The Toynbee maneuver is gentler. You pinch your nose shut and swallow. The swallowing motion naturally opens the eustachian tube while the closed nose creates a slight pressure change. Because it relies on muscle activity rather than forced air, it carries less risk of overpressurizing the ear. For people who fly or dive frequently, less forceful and more frequent equalization is generally safer than occasional hard Valsalvas.
Medical Treatment
When symptoms persist beyond a few weeks, doctors commonly recommend nasal steroid sprays to reduce swelling around the tube opening. These are the typical first-line treatment. However, the evidence behind them is surprisingly weak. One randomized controlled trial found that a six-week course of nasal steroids did not significantly improve the severity or frequency of ETD symptoms compared to doing nothing. Despite this, many clinicians still prescribe them because they effectively treat the underlying nasal inflammation from allergies or sinusitis that often contributes to ETD.

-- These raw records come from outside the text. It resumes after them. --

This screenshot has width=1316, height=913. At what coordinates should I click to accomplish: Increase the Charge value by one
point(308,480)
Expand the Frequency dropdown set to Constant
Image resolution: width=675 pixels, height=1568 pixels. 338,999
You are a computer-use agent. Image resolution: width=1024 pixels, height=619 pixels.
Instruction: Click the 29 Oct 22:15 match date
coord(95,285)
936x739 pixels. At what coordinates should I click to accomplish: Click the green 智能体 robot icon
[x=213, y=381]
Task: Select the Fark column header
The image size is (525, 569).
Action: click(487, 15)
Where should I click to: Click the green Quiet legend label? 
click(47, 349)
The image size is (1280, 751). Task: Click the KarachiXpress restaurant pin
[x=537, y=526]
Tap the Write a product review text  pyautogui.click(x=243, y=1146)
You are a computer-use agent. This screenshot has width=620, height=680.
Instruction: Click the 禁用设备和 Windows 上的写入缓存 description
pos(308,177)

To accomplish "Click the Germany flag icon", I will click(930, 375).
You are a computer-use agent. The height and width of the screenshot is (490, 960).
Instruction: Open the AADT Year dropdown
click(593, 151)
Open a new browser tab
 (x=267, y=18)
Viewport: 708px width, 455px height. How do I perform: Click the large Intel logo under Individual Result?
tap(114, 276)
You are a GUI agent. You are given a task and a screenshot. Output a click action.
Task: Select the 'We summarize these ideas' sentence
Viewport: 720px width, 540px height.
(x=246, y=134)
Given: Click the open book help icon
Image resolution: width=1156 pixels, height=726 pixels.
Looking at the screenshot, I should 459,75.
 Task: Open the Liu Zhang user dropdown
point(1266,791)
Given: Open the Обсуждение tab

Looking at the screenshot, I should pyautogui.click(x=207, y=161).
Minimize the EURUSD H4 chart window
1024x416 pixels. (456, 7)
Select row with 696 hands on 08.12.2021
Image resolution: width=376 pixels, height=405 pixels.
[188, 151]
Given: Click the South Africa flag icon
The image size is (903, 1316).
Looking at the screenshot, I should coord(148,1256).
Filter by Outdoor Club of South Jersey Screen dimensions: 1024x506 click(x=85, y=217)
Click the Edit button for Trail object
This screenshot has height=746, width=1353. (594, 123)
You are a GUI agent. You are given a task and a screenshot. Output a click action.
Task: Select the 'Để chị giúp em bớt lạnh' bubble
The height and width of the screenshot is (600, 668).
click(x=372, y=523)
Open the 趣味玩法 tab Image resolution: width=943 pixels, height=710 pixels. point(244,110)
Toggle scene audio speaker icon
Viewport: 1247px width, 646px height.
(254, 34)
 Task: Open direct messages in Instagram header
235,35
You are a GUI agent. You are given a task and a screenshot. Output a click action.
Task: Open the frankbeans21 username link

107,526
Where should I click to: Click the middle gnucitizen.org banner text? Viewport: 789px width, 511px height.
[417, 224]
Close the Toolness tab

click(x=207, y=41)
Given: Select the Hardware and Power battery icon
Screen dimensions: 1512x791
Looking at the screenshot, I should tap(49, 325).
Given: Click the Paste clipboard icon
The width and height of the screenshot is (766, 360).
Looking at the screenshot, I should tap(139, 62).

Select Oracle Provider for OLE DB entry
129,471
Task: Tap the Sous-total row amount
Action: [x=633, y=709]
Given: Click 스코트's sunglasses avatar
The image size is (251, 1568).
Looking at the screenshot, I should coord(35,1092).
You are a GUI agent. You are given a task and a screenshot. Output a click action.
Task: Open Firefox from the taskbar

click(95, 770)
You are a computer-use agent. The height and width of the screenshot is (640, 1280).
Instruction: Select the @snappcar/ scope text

Oral or nasal decongestants can provide temporary relief by shrinking swollen tissue, though they’re not meant for long-term use. If allergies are a driving factor, treating the allergy itself with antihistamines or allergen avoidance often helps. For people with acid reflux contributing to throat and tube inflammation, managing the reflux can reduce ETD episodes.
Balloon Dilation for Chronic ETD
For adults with obstructive ETD lasting 12 months or longer who haven’t responded to medication, balloon dilation of the eustachian tube has become an accepted surgical option. A 2019 clinical consensus statement formally recognized it as an appropriate intervention for adult obstructive ETD persisting three months or more.
The procedure involves threading a small catheter through the nose to the eustachian tube opening and inflating a tiny balloon to widen the tube. It’s typically done under general anesthesia and takes about 10 to 15 minutes per ear.
Results from a randomized controlled trial showed meaningful improvement. Patients who underwent balloon dilation had significantly better symptom scores at six weeks compared to a control group, with an average improvement nearly five times greater than controls. Among patients who started with retracted eardrums, 67% showed improvement after dilation compared to 0% in the control group. Similarly, 57% of patients with abnormal tympanometry results at the start of the study saw significant improvement, versus 10% of controls. No serious complications were reported during the study’s one-year follow-up period.
Balloon dilation isn’t appropriate for everyone. It’s not used for patulous ETD, and candidates need to have tried at least four weeks of nasal steroids or a course of oral steroids before qualifying. People with uncontrolled allergies, active sinus disease, or certain anatomical variations are typically excluded.
ETD in Children vs. Adults
ETD is slightly more common in children, with a prevalence around 6.1% compared to 4.6% in adults. Children’s eustachian tubes are shorter, more horizontal, and more easily blocked by enlarged adenoids, which is why ear infections are so common in young kids. Most children outgrow the problem as their skulls grow and the tube angle becomes steeper, improving drainage. In adults, ETD tends to be driven more by chronic inflammation from allergies, sinus disease, or reflux, and it’s less likely to resolve on its own without addressing the underlying cause.